Data Protection Controller: Martyn Pattie
Address: M P Architects LLP Great Bansons, Bansons Lane, Ongar, Essex CM5 9AR
Telephone: 01277 364979 Email:firstname.lastname@example.org
Data protection Officer: Claudia Gregory
Address: M P Architects LLP Great Bansons, Bansons Lane, Ongar, Essex CM5 9AR
Telephone: 01277 364979 Email:email@example.com
Information Commissioners Office (ICO): The UK’s independent authority set up to uphold information rights in the public interest, promoting openness by public bodies and data privacy for individuals.
Contact ICO on 0303 123 1113 or at www.ico.org.uk
Data protection principles
Under the GDPR, there are six data protection principles with which M P Architects LLP must comply. These provide that the personal information held about clients must be:
- Processed lawfully, fairly and in a transparent manner.
- Collected only for legitimate purposes that have been clearly explained to you and not further processed in a way that is incompatible with those purposes.
- Adequate, relevant and limited to what is necessary in relation to those purposes.
- Accurate and, where necessary, kept up to date.
- Kept in a form which permits your identification for no longer than is necessary for those purposes.
- Processed in a way that ensures appropriate security of the data.

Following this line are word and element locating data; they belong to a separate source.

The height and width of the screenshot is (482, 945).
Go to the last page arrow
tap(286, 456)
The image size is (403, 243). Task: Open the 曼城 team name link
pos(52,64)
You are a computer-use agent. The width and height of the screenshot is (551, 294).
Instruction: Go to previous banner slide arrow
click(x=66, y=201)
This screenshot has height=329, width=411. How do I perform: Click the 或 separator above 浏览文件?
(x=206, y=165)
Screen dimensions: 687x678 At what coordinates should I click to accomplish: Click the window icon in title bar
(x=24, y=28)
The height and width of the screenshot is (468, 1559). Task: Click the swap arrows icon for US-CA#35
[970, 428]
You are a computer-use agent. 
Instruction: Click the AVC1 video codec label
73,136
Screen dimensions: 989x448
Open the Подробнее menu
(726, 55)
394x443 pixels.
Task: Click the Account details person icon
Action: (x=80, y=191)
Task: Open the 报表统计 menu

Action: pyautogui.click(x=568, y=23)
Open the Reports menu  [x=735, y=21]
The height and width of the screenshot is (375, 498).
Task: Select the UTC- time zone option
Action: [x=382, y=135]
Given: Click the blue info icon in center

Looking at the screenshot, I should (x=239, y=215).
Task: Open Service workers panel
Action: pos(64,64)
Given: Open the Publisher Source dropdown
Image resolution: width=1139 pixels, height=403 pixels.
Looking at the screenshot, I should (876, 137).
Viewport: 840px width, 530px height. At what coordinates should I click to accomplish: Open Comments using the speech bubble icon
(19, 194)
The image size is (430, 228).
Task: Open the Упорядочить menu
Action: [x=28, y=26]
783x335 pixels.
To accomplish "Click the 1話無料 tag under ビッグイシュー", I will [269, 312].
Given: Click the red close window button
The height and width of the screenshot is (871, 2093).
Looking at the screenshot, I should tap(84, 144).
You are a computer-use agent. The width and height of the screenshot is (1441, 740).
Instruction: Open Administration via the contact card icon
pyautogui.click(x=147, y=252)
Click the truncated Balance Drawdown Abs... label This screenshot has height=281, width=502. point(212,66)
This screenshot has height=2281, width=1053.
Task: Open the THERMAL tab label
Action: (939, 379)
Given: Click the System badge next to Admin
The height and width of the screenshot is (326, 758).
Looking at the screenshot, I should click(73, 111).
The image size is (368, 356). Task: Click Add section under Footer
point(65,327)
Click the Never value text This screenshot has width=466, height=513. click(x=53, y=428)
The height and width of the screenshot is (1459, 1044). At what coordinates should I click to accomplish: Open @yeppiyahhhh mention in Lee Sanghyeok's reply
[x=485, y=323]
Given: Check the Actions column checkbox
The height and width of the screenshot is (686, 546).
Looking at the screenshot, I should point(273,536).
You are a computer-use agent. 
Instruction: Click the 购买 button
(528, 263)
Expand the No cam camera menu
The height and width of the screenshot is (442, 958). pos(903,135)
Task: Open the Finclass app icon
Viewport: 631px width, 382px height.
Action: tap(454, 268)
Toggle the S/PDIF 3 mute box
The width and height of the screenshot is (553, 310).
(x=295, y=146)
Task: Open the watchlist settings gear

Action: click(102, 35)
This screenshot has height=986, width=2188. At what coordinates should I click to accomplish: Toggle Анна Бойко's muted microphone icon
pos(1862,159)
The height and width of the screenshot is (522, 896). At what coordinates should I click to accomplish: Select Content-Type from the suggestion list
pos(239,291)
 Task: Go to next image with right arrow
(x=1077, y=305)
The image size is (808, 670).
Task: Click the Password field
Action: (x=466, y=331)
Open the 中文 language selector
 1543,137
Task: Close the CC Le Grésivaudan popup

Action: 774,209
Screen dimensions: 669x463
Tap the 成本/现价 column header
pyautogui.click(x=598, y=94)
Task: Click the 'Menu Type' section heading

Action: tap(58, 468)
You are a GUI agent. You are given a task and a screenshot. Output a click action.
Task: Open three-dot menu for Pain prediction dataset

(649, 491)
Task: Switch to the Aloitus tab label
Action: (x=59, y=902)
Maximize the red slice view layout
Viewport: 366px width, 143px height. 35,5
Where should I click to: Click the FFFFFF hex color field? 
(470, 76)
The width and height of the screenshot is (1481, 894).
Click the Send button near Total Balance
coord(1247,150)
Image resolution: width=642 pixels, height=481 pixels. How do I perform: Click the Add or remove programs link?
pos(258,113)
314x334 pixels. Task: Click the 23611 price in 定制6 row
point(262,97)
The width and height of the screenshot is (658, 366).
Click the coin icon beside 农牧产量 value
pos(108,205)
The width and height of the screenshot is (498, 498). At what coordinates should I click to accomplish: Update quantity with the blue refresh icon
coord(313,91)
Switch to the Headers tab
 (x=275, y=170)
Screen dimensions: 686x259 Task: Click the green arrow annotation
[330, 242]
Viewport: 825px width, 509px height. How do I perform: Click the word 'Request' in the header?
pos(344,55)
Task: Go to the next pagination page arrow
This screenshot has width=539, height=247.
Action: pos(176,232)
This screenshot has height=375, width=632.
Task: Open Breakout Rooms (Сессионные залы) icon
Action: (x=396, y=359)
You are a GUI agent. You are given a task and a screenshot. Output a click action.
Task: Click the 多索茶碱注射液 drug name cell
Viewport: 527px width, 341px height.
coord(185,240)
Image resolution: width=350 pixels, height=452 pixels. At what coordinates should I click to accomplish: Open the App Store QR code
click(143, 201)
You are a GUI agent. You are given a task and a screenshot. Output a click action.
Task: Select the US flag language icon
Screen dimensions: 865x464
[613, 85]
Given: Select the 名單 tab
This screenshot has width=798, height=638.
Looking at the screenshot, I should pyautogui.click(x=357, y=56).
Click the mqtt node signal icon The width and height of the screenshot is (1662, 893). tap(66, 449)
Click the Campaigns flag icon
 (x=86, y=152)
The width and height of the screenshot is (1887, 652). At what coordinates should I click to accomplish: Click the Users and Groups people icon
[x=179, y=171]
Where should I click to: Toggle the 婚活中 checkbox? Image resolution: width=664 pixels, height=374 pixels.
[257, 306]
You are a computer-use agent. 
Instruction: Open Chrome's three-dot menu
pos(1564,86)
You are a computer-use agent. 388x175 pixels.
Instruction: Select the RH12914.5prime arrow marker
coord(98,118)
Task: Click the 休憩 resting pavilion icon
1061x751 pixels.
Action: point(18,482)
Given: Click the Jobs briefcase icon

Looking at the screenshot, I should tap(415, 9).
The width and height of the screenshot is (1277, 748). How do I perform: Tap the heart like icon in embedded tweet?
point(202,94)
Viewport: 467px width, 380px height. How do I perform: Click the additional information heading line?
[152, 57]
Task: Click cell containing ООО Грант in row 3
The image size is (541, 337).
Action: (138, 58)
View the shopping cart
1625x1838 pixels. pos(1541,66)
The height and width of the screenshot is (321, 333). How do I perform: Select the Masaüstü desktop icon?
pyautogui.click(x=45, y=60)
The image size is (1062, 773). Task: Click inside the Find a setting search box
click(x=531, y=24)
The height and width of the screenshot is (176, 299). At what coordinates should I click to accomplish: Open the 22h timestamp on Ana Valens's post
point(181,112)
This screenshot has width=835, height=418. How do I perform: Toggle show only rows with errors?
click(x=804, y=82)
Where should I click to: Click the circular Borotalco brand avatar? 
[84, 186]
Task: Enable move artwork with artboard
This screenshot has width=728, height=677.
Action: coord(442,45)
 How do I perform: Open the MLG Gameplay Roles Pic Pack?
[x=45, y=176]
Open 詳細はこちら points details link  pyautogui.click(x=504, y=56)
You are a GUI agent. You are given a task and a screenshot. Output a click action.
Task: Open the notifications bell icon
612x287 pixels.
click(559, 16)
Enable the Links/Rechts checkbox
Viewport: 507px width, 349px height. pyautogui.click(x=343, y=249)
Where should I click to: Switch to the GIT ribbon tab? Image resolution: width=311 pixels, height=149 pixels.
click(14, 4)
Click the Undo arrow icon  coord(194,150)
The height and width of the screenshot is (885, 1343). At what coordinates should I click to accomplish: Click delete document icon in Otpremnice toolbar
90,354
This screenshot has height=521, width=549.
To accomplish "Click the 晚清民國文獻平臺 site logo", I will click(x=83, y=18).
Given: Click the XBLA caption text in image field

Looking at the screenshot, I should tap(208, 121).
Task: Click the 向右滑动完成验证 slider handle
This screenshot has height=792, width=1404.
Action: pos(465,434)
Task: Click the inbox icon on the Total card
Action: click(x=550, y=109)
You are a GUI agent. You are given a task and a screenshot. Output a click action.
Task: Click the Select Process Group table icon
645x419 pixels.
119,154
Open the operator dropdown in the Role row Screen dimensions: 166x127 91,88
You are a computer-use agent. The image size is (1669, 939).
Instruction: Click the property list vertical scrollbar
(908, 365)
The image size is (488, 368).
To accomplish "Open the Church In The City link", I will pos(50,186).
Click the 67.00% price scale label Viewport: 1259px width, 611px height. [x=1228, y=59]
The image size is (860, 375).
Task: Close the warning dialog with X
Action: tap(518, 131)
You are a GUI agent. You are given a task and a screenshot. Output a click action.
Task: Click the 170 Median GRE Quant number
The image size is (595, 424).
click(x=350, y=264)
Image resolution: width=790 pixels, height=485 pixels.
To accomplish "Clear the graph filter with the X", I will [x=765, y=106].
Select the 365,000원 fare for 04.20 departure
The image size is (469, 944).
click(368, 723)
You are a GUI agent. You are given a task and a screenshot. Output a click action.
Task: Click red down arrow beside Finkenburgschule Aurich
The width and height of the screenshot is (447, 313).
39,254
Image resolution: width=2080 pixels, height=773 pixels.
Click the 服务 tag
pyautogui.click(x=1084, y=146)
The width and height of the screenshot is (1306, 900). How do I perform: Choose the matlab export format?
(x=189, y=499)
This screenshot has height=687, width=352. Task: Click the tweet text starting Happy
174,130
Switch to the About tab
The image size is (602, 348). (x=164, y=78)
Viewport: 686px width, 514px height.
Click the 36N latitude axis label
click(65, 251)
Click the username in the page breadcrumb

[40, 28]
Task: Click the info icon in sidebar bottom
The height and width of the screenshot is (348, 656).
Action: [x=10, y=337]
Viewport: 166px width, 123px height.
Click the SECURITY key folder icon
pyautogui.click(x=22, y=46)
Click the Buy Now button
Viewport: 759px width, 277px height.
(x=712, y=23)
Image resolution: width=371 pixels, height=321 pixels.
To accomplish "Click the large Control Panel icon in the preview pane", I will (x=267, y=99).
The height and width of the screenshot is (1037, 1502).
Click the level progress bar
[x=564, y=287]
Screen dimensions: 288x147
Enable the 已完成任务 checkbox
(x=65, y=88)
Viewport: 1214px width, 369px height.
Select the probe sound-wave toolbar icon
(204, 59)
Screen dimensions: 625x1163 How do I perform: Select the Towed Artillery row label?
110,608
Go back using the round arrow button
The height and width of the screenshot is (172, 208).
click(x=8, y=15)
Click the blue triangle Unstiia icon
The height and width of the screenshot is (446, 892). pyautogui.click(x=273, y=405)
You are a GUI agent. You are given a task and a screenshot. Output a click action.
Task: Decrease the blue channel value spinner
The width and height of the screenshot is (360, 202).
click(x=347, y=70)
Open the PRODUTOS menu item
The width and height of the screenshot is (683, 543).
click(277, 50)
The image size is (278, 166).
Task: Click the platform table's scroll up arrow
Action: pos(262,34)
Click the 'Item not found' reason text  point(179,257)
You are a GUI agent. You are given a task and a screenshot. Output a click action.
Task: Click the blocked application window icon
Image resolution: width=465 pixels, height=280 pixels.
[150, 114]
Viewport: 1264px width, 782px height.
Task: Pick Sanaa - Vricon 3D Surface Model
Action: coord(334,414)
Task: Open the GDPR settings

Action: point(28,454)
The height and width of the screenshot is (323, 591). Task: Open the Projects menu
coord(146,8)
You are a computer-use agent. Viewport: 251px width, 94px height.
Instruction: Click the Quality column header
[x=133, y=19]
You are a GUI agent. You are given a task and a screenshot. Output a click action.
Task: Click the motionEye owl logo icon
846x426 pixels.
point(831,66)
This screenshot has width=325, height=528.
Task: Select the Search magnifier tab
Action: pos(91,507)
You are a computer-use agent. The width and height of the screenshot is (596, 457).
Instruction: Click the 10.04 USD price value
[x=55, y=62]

M P Architects LLP is responsible for, and must be able to demonstrate compliance with, these principles. This is called accountability.
What types of personal information does M P Architects LLP collect about clients?
Personal information is any information about an individual from which that person can be directly or indirectly identified. It does not include anonymised data, i.e. where all identifying particulars have been removed.
M P Architects LLP collects, uses and processes a range of personal information. This may include (as applicable):
- clients contact details, including your name, address, telephone number and personal e-mail address
- the terms and conditions of your business need and information regarding the steps needed to carry out work for you
- photographs of property
Why and how does M P Architects LLP collect and use clients’ personal information?
M P Architects LLP may collect personal information about clients in a variety of ways. When you submit an enquiry via our website, by email or over the telephone we ask you for your name, telephone number, address and email address. You may also give additional information such as a brief description of your enquiry.
We use this information to respond to your enquiry and hopefully to provide you with the information you need, including providing you with any requested information about our products and services. We may also contact you several times after your enquiry to follow up on your interest and ensure that we have responded to your satisfaction. We do this to take steps at your request prior to entering into a contract. We will do this based on our legitimate interest in providing accurate information prior to your business need and taking steps at your request to carry out work for you.
Whilst some of the personal information you provide to us is mandatory and/or is a statutory or contractual requirement, you may be asked to provide some of it to us on a voluntary basis. We will inform you whether you are required to provide certain personal information to us or if you have a choice in this.
Clients’ personal information may be stored in different places, including in your property file, in M P Architects LLP’s management system and in other IT systems, such as the e-mail system.
M P Architects LLP will only use clients’ personal information when the law allows them to. These are known as the legal bases for processing. M P Architects LLP will use your personal information in one or more of the following circumstances:
- where M P Architects LLP needs to request payments, approve building works or works to a property, dealing with covenants or legal issues, issue planning or building consent, advise on meetings or other issues relating to your business need
- where M P Architects LLP needs to comply with a legal obligation
- where it is necessary for M P Architects LLP’s legitimate interests (or those of a third party), and the client’s interests or your fundamental rights and freedoms do not override M P Architects LLP interests
M P Architects LLP may also occasionally use clients’ personal information where the practice needs to protect your vital interests (or someone else’s vital interests).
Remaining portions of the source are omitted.